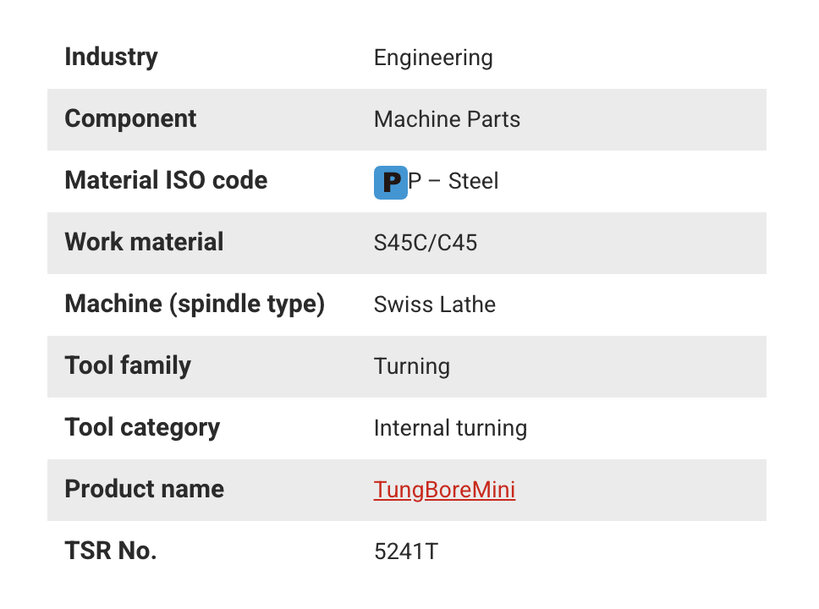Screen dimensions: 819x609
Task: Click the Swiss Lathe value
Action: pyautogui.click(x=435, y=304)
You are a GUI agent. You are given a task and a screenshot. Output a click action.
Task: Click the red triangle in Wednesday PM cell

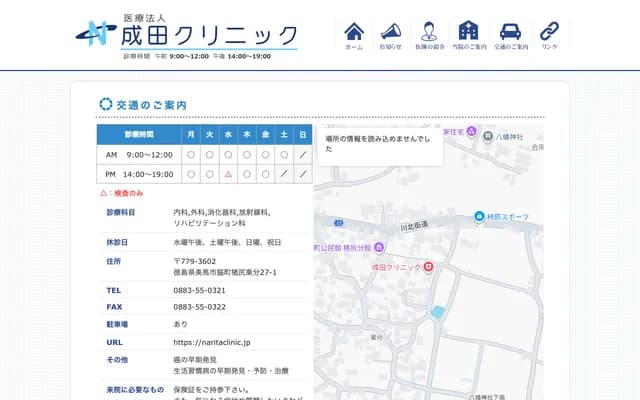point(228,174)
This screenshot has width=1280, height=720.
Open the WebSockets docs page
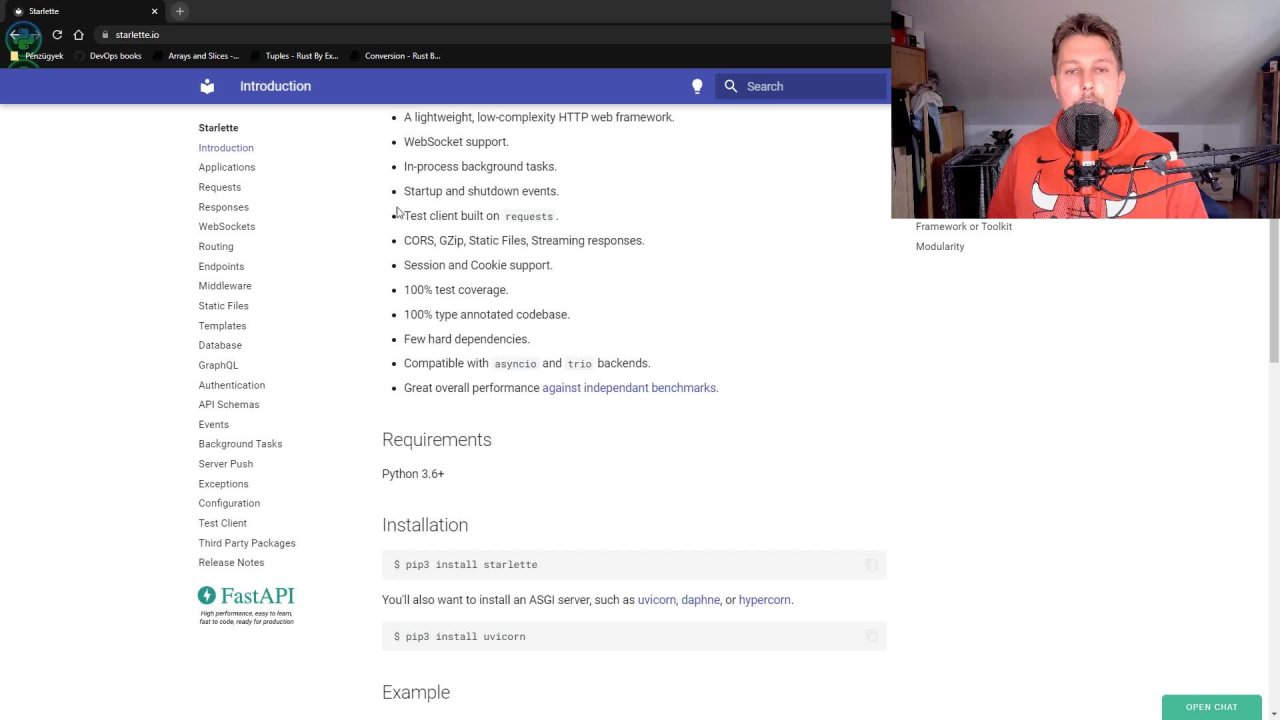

──────

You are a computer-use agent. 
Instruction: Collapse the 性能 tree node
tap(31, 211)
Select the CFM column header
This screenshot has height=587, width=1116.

──────

**Directions for this task**
Copy exactly the stretch of data above from the line with "You are a computer-use agent." through the line with "This screenshot has height=587, width=1116.", and omit all other lines.

**Result below**
You are a computer-use agent. 
Instruction: Collapse the 性能 tree node
tap(31, 211)
Select the CFM column header
This screenshot has height=587, width=1116.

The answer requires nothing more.